Faster delivery. ALM methodologies like agile or Scrum define clear approaches to development. Both allow for frequent customer feedback, new ideas or simple requests to be rapidly incorporated into the development lifecycle to make sure a team stays on top of customers' needs. Users don't always know precisely what they want on day one. Agile and Scrum emphasize frequent releases during and after development. By putting working software in front of users early and often for feedback, you can ensure you know what they really want -- and deliver on that faster.
We've leveraged Scrum to launch tech startups. This disciplined methodology has enabled us to deliver working applications with production-ready code in months. Customers are able to view functionality early and provide feedback to guide future releases.
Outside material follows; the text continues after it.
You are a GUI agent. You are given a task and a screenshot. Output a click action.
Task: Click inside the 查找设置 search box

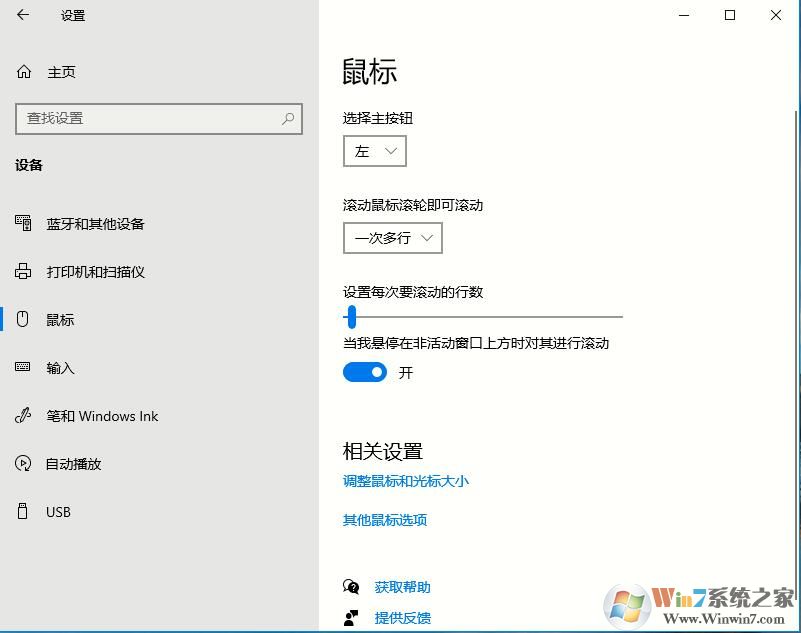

The ability to know what's really going on. ALM provides standardized metrics and reporting to give stakeholders clear, consistent assessments of software development initiatives. At my company, the consistency of metrics and reporting defined by our ALM process means we can review metrics across all of those projects to identify patterns and trends. By using a standard approach with each project, we're able to look at everything from a wider lens. Then, we can ask the right questions based on data. 
In software development, it's common to track defect density per line of code, estimation accuracies, defect reactivations, project financials and root causes of overruns. These provide objective measures of success. When combined with soliciting and capturing actual customer satisfaction feedback, they provide a holistic view of our performance.
A healthier budget. A more predictable IT budget is a significant value. Establishing an ALM methodology provides a foundation for optimized spending. Repetitive, defined processes allow software to be delivered on time and within budget. These metrics guide teams toward accurate estimations upfront and lead to effective delivery management throughout the project. Common companywide metrics for project estimation and tracking provide an objective measure for teams and team leaders to assess their delivery efficiency and estimation accuracy. This creates more confident timelines and more effective budget use.
Using ALM, my company sees successful projects, happy teams and strong partnerships. This isn't a coincidence. Partner with companies that are serious about methodology and consider how ALM can improve your organization. You'll take your software development from painful and chaotic to predictable and successful in no time.